## What the task asks
Below are entries to be transcribed exactly; exclude the pictures from the copy.

[Stored items]
....

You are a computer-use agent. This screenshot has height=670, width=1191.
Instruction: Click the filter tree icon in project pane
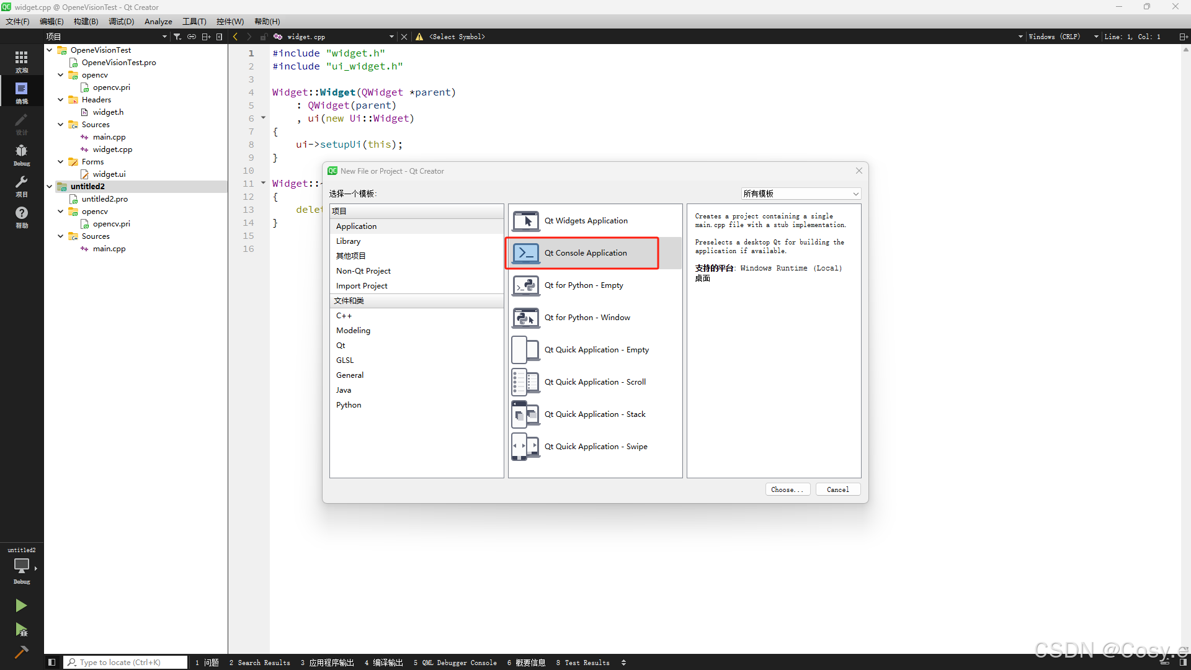point(177,37)
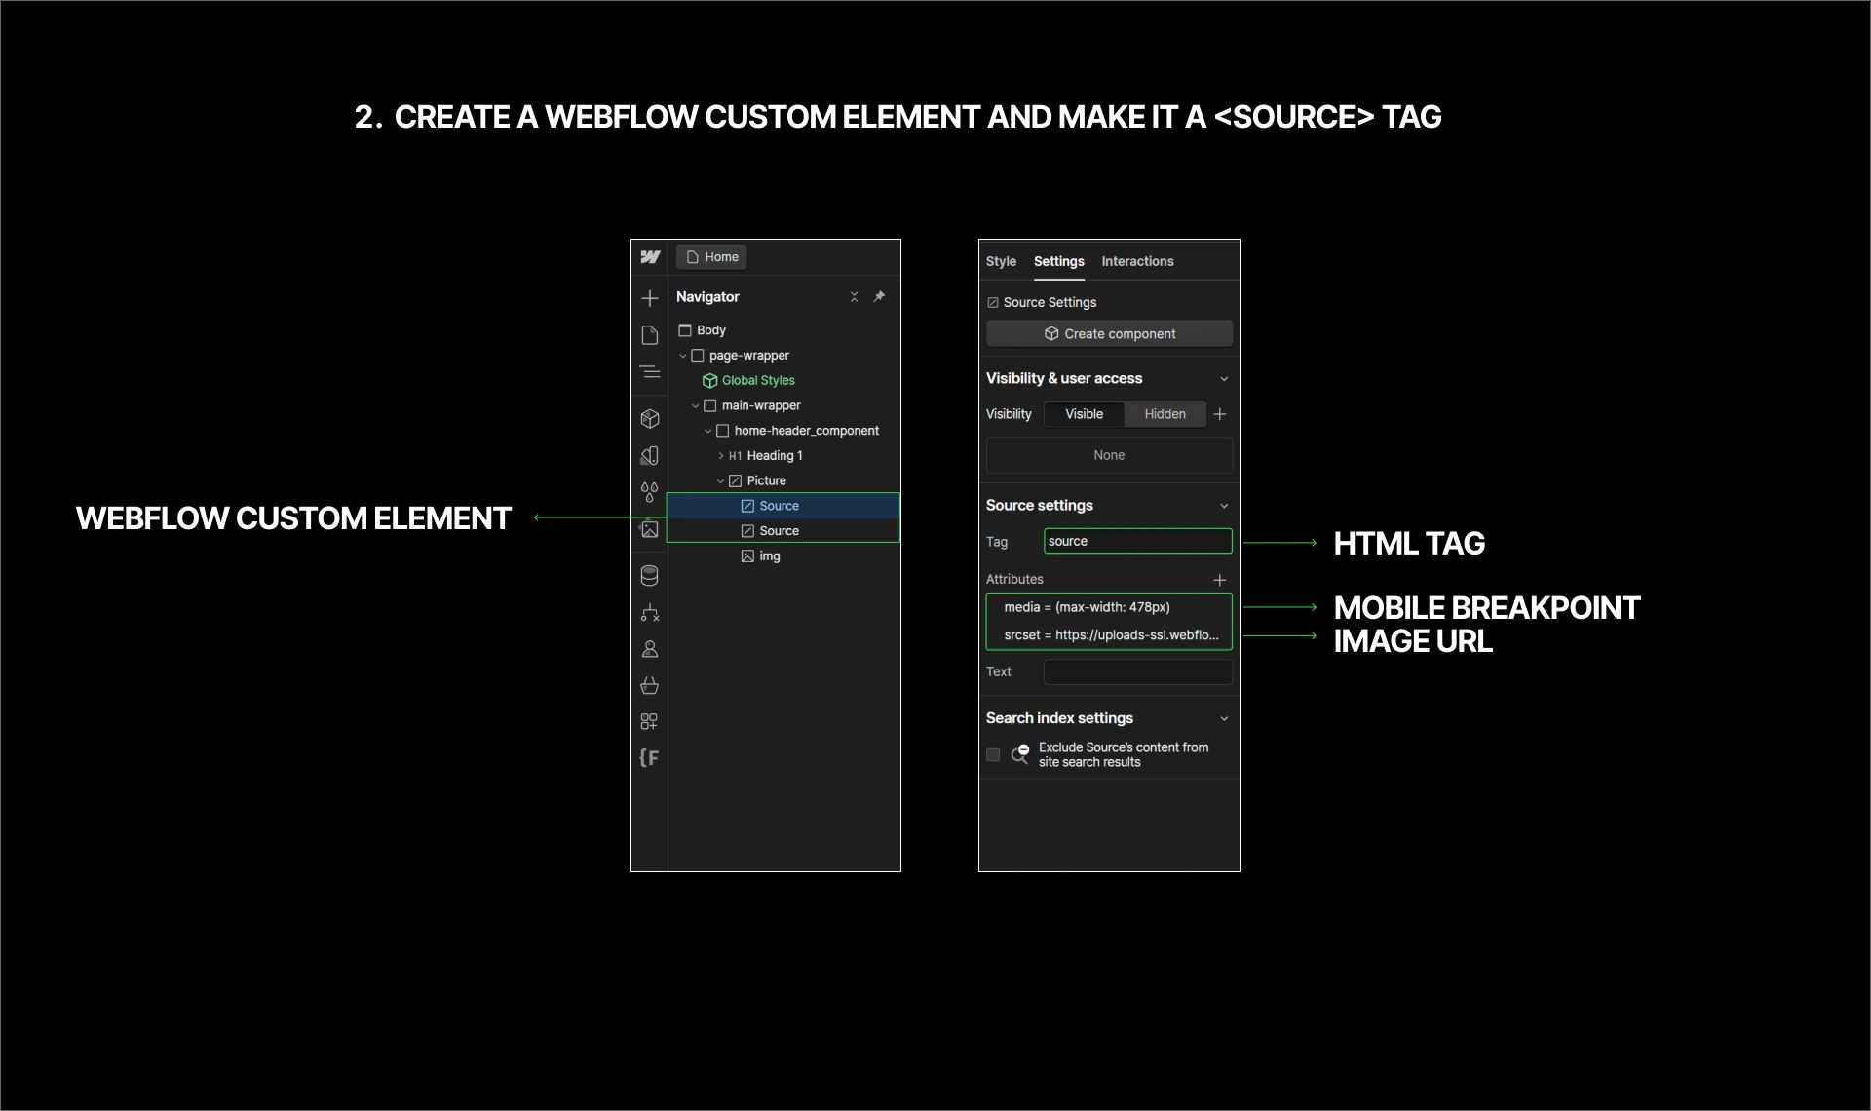Open the Add Elements panel

point(650,298)
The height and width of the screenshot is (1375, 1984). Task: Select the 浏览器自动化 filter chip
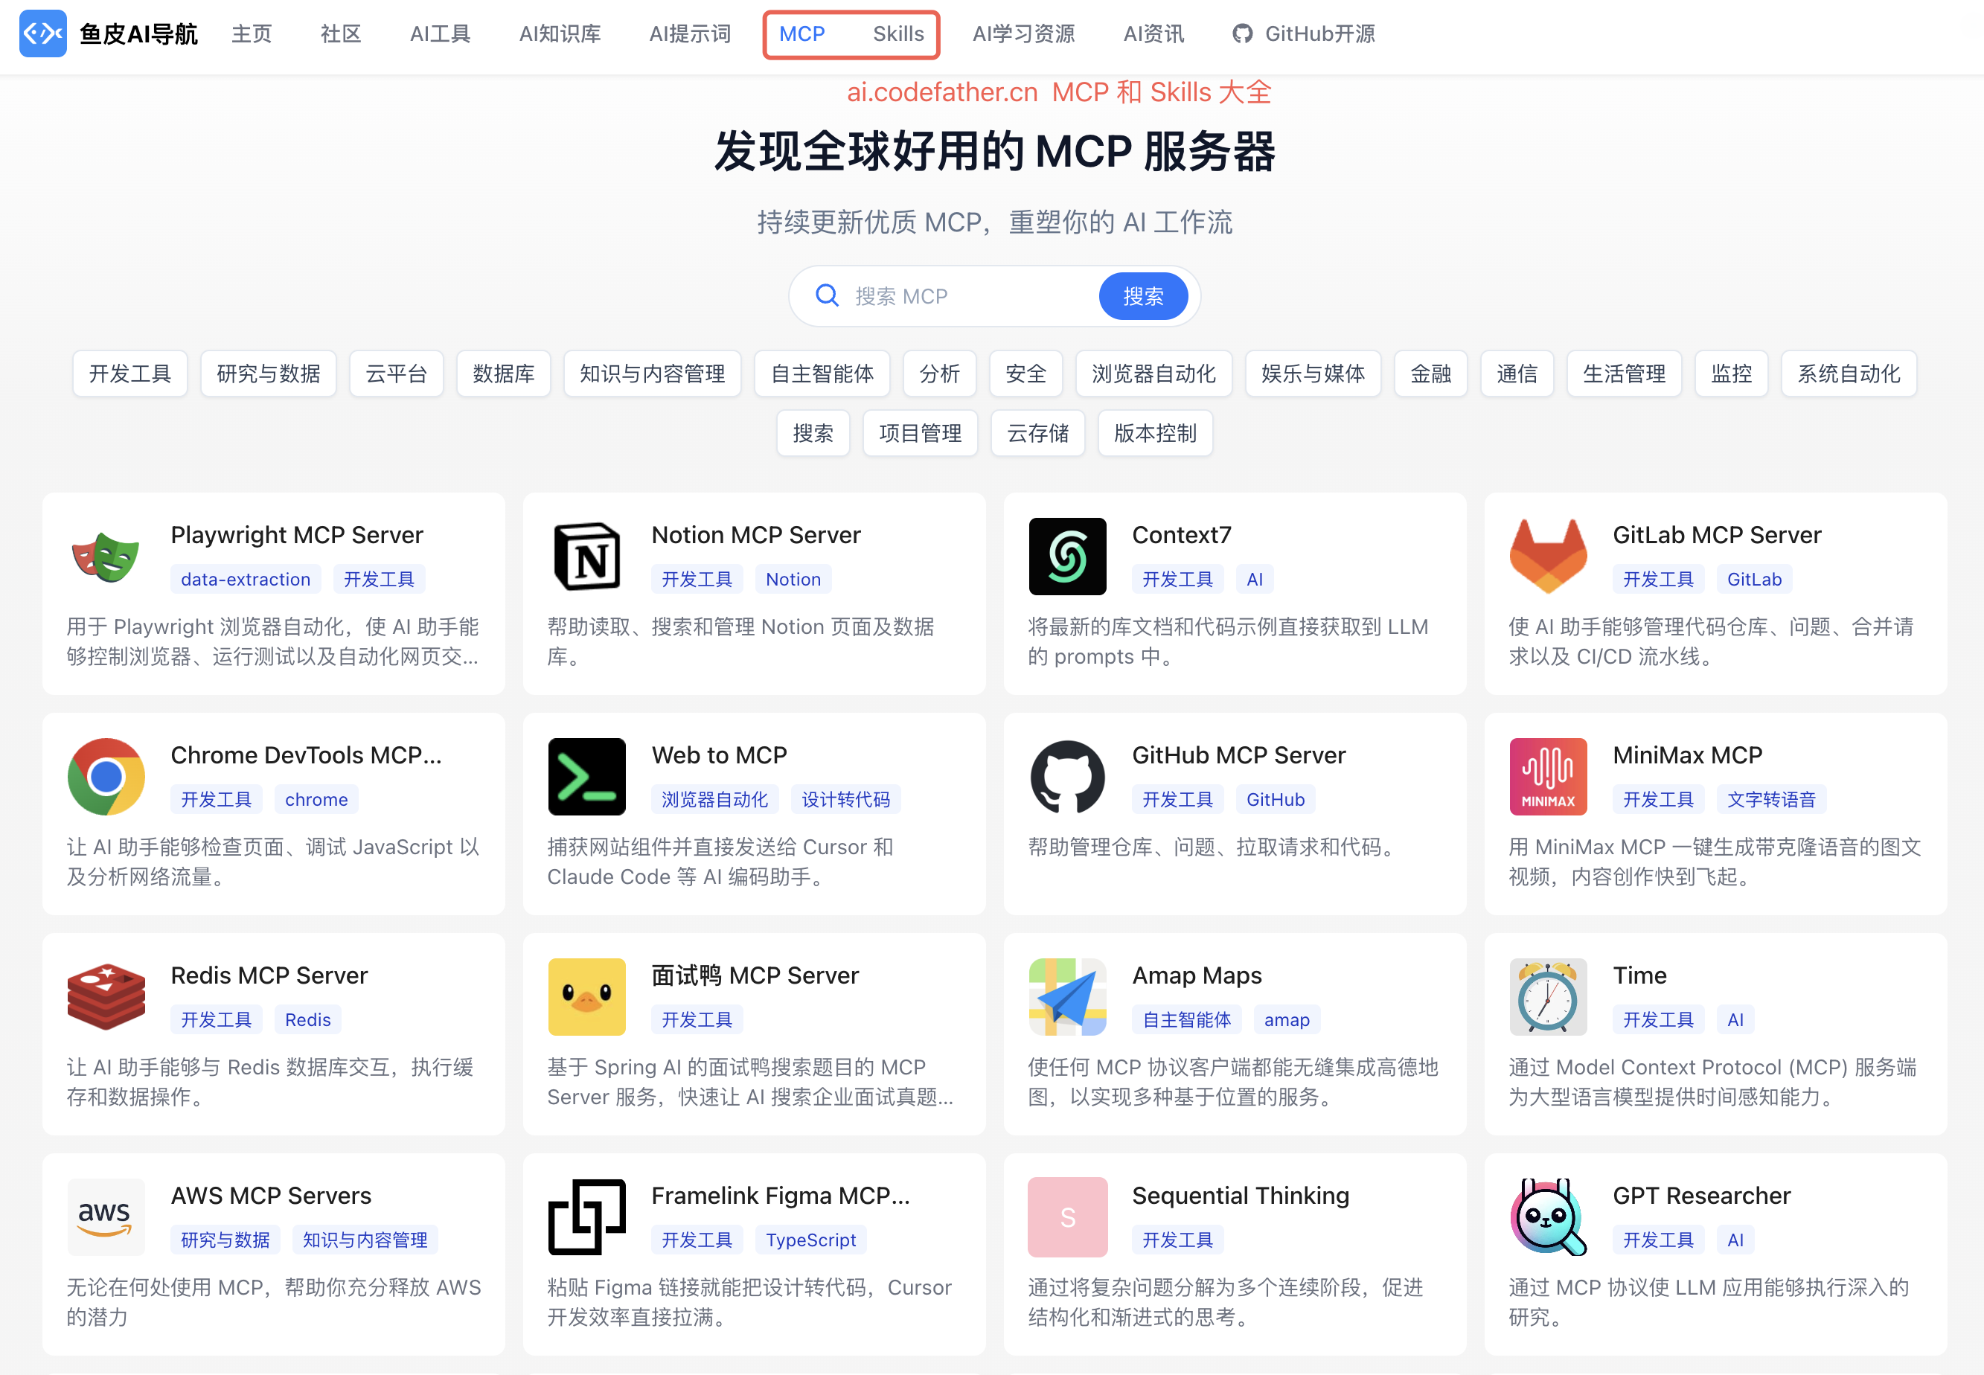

....

## Solution to the exercise
You are a computer-use agent. This screenshot has height=670, width=1191.
Instruction: Click the filter tree icon in project pane
point(177,37)
Open the Add Elements panel

point(650,298)
The height and width of the screenshot is (1375, 1984). Task: Select the 浏览器自动化 filter chip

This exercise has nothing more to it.